Beginning at the line that contains "Locate an element on the screen." and continuing through the end of the material, revise the text so that "element" becomes "item", with everything else left as is. Leave out the pictures in what you return.

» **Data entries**
-------------------------
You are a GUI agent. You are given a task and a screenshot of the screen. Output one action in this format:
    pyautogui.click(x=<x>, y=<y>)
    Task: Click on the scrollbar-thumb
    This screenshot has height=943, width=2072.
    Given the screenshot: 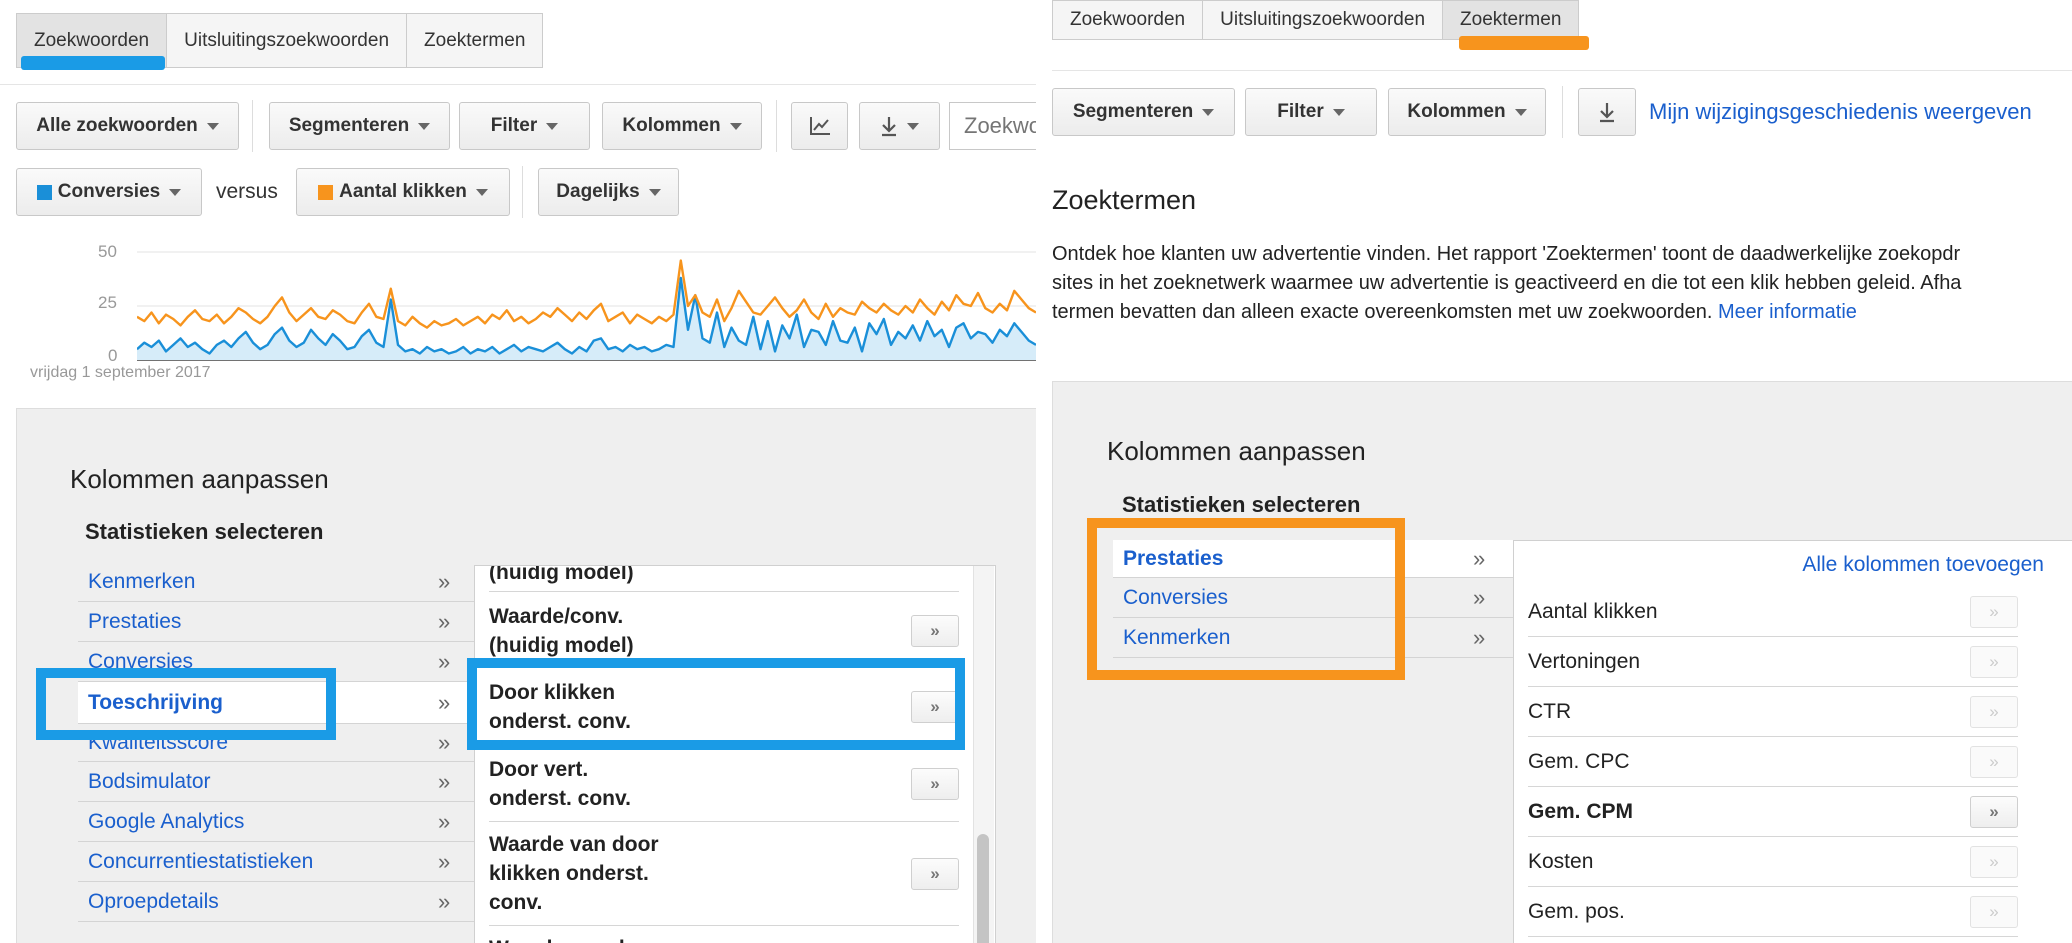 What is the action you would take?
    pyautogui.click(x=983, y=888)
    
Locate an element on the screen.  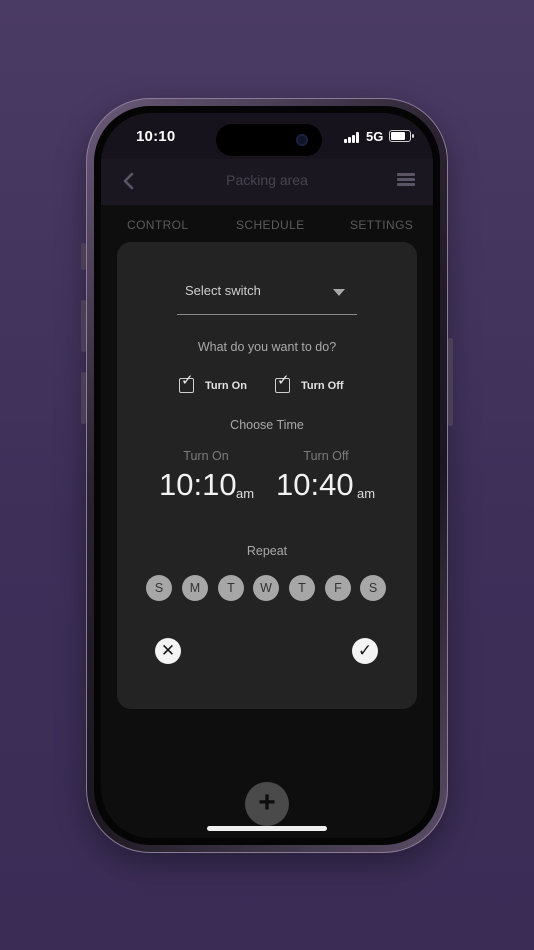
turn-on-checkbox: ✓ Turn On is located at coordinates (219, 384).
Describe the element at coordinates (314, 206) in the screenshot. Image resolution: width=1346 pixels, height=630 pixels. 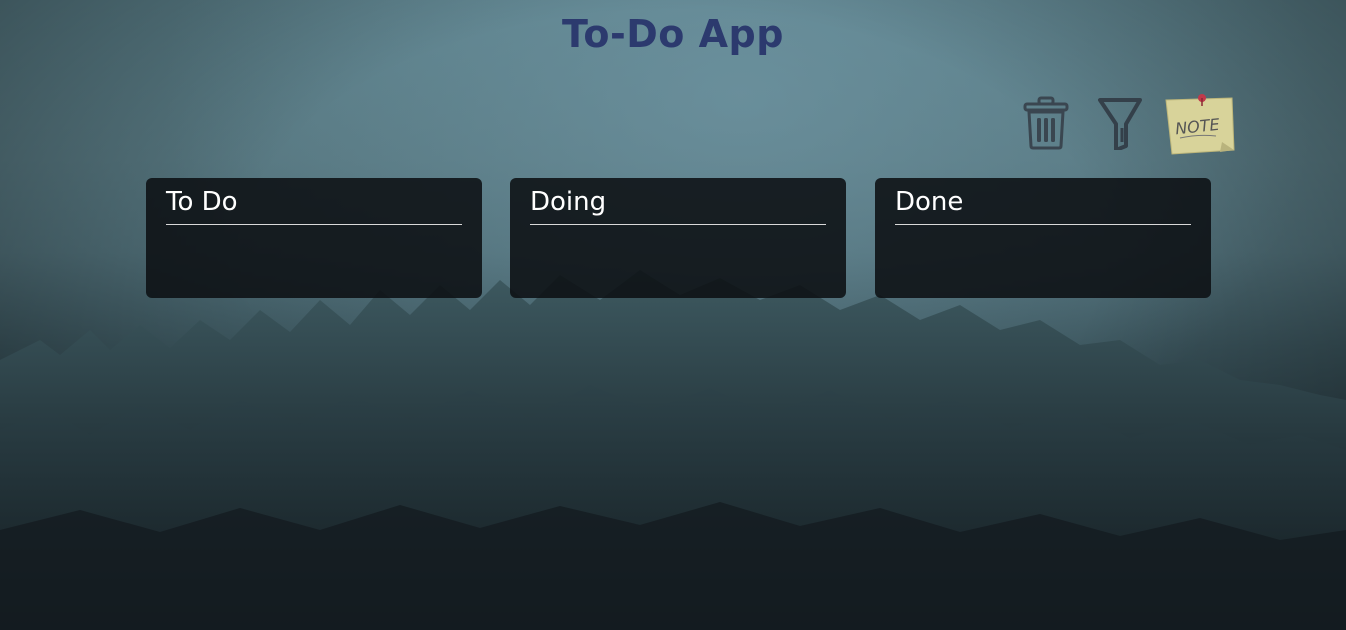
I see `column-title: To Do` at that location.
-------------------------
» **Answer below**
Locate an item on the screen.  
turn-on-checkbox: ✓ Turn On is located at coordinates (219, 384).
Describe the item at coordinates (314, 206) in the screenshot. Image resolution: width=1346 pixels, height=630 pixels. 
I see `column-title: To Do` at that location.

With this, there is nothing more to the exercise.